** Opening TEXT block **

It blew through the 200-day moving average at 108.43. Looking at a one-year chart, it bounced almost exactly off the 76.4% Fibonacci level (109.62) and moved down to the 61.8% level (108.01), where it’s trading more or less this morning. I expect that given the good risk background, this level is likely to hold and we could see USD/JPY moving up this morning.
Oil was lower as the exuberance surrounding the weekend’s OPEC+ deal faded and the reality that it was only extended for one month sank in. But CAD was firmer anyway.
I talked about Germany’s trade balance yesterday. It’s interesting but probably not market-affecting so I won’t repeat it today.
Eurozone GDP is rarely revised, and if it is, only by ±10 bps, so that’s not market-affecting either.
Then we come to the National Federation of Independent Businesses (NFIB), the small-business association. This indicator, like the consumer confidence indices, didn’t get down to the levels of the Global Financial Crisis despite the extraordinary conditions the world found itself in. This is no doubt a testament to the quick & massive emergency aid that was put in place by both the Fed and the government.

** Closing TEXT block **

TASK 1 — According to the market commentary, why is Eurozone GDP not market-affecting?
TASK 2 — Transcribe part of the market commentary word for word, starting at the words "It blew through" and ending after the words "was firmer anyway.".
The rows that follow were taken from a separate source.

** Opening PROVIDED INFORMATION block **

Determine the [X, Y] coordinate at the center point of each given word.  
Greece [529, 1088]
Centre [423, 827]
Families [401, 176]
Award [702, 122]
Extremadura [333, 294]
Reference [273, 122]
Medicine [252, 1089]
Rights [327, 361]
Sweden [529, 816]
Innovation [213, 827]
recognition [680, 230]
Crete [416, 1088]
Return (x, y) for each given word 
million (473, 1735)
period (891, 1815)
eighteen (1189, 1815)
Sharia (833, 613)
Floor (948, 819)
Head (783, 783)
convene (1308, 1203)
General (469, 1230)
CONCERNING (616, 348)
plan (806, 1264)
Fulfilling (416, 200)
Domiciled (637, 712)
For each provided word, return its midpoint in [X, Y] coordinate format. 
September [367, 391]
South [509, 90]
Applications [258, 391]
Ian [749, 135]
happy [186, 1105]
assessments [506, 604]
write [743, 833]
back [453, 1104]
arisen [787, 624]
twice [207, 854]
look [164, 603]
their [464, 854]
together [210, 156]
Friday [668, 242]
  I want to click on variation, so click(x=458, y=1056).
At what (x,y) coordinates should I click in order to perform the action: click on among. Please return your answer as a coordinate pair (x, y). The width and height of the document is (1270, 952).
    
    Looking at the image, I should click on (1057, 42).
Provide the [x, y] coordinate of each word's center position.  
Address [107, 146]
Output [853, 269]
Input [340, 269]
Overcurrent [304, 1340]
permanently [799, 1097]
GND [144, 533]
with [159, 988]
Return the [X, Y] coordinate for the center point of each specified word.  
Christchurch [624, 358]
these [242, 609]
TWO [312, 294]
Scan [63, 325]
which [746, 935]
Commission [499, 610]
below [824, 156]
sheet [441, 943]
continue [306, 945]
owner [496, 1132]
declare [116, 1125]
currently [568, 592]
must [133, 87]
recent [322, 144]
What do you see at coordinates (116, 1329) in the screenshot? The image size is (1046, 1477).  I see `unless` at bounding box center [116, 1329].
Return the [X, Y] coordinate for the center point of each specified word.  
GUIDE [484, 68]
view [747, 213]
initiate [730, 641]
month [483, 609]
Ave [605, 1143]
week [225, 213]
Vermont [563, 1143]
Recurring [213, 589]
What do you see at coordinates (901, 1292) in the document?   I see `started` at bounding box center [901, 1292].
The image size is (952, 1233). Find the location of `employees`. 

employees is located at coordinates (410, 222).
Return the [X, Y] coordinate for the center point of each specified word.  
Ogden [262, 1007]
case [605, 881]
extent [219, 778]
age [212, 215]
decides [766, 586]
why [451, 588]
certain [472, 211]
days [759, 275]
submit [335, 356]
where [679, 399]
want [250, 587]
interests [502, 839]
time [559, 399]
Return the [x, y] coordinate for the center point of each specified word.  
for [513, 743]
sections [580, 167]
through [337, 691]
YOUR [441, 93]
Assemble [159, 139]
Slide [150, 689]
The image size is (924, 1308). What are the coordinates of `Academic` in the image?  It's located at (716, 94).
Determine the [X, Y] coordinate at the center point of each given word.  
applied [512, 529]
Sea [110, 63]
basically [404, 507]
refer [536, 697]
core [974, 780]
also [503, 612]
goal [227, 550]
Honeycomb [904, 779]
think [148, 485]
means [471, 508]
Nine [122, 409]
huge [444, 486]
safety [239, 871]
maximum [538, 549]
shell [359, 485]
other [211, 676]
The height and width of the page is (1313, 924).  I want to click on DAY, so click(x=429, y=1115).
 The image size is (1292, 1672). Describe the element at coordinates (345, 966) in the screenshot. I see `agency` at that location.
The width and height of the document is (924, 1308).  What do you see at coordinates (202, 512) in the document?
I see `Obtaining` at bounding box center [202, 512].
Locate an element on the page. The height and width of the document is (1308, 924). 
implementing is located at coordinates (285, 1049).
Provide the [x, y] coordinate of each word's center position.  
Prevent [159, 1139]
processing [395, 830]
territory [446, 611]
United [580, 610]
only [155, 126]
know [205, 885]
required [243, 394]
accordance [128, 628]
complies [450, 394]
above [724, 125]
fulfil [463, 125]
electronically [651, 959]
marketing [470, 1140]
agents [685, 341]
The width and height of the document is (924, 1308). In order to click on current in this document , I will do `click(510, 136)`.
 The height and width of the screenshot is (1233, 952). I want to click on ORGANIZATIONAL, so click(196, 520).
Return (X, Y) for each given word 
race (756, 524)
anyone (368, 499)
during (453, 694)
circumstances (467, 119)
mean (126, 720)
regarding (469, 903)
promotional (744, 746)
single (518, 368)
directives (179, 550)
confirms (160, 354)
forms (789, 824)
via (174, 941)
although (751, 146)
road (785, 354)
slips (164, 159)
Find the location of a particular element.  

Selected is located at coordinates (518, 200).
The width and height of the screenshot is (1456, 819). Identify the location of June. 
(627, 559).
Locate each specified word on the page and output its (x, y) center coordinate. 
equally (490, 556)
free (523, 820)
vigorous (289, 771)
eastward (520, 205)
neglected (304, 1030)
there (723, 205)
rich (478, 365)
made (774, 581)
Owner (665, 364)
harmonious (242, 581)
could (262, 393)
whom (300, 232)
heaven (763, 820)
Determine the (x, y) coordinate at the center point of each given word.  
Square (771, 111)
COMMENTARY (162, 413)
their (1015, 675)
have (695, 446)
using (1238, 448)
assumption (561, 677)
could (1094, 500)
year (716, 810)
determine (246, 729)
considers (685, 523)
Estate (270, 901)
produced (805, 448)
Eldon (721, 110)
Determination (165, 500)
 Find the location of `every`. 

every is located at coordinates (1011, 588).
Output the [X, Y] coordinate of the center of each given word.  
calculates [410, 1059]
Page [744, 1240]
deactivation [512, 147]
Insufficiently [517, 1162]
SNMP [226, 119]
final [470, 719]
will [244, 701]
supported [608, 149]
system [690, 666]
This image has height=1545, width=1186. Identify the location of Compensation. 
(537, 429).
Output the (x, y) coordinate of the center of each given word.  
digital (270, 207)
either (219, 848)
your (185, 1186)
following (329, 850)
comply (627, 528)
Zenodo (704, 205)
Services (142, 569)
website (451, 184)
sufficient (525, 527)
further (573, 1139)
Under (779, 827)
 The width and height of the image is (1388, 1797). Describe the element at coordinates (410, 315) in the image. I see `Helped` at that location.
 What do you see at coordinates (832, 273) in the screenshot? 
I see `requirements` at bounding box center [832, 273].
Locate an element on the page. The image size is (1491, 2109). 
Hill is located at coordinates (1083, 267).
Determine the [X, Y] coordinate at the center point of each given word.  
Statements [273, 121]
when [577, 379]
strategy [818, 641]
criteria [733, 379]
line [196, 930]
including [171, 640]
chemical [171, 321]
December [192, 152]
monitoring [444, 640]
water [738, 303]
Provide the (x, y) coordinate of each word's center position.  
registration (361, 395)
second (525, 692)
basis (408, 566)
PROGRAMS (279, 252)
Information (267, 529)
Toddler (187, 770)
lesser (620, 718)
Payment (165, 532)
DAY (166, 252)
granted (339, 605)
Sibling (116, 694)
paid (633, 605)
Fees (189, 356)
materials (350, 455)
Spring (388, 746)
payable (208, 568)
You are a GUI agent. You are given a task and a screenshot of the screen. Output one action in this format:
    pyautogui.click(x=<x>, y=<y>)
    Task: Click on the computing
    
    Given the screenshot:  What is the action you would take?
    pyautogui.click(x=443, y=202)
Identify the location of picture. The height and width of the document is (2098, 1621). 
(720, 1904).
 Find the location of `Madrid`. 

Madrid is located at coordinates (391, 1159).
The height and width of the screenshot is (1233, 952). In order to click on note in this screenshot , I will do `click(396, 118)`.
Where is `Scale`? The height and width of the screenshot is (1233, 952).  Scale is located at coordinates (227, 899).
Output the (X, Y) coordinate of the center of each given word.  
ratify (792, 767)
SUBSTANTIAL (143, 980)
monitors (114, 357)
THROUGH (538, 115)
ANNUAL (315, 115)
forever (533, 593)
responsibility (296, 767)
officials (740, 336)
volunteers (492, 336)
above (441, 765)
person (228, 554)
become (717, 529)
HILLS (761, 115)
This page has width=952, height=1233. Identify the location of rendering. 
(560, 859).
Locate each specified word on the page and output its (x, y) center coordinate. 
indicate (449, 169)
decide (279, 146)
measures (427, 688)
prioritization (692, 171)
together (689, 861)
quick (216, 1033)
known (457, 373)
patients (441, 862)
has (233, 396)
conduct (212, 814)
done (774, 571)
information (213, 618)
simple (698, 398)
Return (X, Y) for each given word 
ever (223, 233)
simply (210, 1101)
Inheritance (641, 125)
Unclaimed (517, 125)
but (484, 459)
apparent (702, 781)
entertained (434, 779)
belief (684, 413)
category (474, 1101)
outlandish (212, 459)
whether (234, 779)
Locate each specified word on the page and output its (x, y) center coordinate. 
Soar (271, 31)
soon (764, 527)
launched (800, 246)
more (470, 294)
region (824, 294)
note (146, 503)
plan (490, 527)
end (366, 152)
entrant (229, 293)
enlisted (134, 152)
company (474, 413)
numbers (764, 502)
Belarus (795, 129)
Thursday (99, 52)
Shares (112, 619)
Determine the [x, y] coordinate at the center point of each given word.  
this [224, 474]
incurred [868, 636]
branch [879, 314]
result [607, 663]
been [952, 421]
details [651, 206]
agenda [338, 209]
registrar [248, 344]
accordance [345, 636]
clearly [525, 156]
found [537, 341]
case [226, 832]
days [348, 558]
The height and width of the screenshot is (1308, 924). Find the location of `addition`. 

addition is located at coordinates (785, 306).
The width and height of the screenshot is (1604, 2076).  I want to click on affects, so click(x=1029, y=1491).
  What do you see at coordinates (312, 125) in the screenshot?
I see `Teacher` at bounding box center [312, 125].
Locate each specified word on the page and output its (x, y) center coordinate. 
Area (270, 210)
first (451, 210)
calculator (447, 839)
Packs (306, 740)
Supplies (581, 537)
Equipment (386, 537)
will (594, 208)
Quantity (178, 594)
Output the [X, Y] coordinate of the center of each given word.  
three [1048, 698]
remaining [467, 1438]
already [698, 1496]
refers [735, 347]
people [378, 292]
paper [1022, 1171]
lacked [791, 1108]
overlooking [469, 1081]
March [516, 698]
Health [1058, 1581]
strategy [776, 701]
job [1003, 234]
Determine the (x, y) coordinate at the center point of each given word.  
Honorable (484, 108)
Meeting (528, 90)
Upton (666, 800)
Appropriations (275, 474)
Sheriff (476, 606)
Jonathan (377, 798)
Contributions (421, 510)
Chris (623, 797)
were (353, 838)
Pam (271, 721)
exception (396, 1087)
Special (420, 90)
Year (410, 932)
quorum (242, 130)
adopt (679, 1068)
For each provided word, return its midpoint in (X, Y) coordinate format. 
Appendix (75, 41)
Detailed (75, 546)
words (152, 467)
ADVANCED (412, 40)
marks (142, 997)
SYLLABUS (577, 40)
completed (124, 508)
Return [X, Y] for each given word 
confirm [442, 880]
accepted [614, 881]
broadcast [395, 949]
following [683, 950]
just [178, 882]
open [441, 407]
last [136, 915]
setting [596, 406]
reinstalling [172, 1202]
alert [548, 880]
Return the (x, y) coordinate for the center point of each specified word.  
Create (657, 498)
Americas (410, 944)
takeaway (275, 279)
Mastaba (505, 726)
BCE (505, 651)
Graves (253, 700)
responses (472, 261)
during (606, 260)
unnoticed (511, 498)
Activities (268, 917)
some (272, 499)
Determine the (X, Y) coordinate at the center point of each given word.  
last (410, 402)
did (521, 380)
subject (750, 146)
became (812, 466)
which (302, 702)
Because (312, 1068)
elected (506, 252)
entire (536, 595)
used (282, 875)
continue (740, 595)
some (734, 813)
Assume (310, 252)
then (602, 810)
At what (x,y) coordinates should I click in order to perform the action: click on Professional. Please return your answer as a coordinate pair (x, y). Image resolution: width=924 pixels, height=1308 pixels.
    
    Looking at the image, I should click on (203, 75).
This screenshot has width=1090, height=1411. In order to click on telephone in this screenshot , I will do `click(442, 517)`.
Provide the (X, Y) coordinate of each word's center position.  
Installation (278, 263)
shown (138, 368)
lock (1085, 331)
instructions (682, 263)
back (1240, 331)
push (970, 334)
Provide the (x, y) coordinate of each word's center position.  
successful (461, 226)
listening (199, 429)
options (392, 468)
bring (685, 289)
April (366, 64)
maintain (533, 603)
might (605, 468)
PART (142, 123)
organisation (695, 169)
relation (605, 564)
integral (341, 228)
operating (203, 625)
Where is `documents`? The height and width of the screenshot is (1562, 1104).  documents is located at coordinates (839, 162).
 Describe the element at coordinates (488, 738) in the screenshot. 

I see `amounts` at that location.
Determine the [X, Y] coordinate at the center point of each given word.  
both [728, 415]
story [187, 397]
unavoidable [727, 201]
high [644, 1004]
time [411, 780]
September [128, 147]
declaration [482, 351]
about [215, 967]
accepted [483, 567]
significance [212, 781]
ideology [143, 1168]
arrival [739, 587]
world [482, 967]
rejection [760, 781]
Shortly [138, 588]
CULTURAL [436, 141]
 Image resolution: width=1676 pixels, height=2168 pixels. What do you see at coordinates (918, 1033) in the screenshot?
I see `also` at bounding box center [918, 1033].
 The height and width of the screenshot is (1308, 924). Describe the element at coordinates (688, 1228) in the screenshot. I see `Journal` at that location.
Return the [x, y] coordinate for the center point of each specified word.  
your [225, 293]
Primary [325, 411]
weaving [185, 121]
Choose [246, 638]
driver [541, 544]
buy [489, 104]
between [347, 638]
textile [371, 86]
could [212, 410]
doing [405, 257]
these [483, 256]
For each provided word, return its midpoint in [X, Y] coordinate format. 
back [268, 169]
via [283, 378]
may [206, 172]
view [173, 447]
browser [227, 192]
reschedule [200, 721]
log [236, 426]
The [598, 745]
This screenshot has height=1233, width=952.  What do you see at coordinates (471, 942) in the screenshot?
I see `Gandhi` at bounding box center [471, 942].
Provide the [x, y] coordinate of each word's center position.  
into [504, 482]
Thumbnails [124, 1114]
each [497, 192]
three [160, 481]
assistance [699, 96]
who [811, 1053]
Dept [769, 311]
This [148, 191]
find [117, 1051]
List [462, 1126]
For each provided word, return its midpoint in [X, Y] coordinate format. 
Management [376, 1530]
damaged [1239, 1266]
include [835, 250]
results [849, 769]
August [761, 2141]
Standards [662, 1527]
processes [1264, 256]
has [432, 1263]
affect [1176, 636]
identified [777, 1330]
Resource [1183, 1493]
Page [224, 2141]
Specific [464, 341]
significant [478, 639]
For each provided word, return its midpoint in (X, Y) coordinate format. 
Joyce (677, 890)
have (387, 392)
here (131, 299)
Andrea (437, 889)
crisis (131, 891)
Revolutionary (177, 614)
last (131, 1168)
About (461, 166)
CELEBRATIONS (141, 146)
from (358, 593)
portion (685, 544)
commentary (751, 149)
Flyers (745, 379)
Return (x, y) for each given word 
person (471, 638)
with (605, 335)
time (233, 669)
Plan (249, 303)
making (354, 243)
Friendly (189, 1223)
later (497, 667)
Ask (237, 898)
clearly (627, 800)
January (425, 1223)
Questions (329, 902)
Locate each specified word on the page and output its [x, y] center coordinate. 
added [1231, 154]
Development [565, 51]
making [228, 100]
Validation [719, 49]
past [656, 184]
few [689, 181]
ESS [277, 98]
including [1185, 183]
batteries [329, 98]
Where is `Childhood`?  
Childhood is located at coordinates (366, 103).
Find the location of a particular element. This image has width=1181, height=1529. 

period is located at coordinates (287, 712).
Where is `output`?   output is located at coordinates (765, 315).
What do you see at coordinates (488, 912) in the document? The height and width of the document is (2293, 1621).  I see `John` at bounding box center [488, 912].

** Closing PROVIDED INFORMATION block **

EXERCISE OUTPUT 1 — Eurozone GDP is rarely revised, and when it is, the revision is only about ±10 bps.

EXERCISE OUTPUT 2 —
It blew through the 200-day moving average at 108.43. Looking at a one-year chart, it bounced almost exactly off the 76.4% Fibonacci level (109.62) and moved down to the 61.8% level (108.01), where it’s trading more or less this morning. I expect that given the good risk background, this level is likely to hold and we could see USD/JPY moving up this morning.
Oil was lower as the exuberance surrounding the weekend’s OPEC+ deal faded and the reality that it was only extended for one month sank in. But CAD was firmer anyway.